-- Opening Marker --
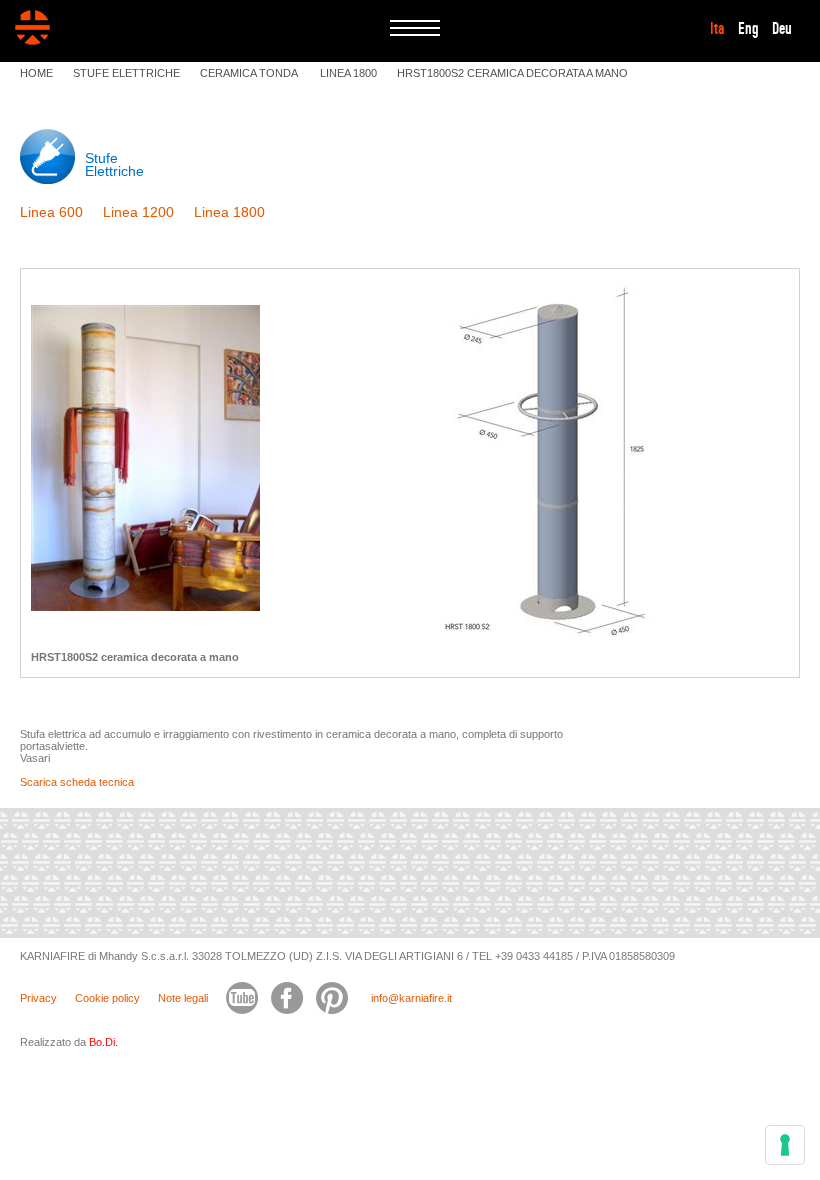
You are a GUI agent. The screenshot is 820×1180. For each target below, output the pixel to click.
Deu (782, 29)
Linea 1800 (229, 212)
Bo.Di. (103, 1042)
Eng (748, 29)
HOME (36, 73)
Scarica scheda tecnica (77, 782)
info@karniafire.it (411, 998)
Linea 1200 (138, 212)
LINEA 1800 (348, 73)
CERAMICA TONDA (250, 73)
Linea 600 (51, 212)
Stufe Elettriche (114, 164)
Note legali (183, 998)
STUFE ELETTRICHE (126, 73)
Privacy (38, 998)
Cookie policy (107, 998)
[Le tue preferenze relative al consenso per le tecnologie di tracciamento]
-- Closing Marker --
Please transcribe each line above exactly, but leave the images out.

You are a GUI agent. The screenshot is 820×1180. For each target below, output the pixel to click.
Deu (782, 29)
Linea 1800 (229, 212)
Bo.Di. (103, 1042)
Eng (748, 29)
HOME (36, 73)
Scarica scheda tecnica (77, 782)
info@karniafire.it (411, 998)
Linea 1200 (138, 212)
LINEA 1800 (348, 73)
CERAMICA TONDA (250, 73)
Linea 600 (51, 212)
Stufe Elettriche (114, 164)
Note legali (183, 998)
STUFE ELETTRICHE (126, 73)
Privacy (38, 998)
Cookie policy (107, 998)
[Le tue preferenze relative al consenso per le tecnologie di tracciamento]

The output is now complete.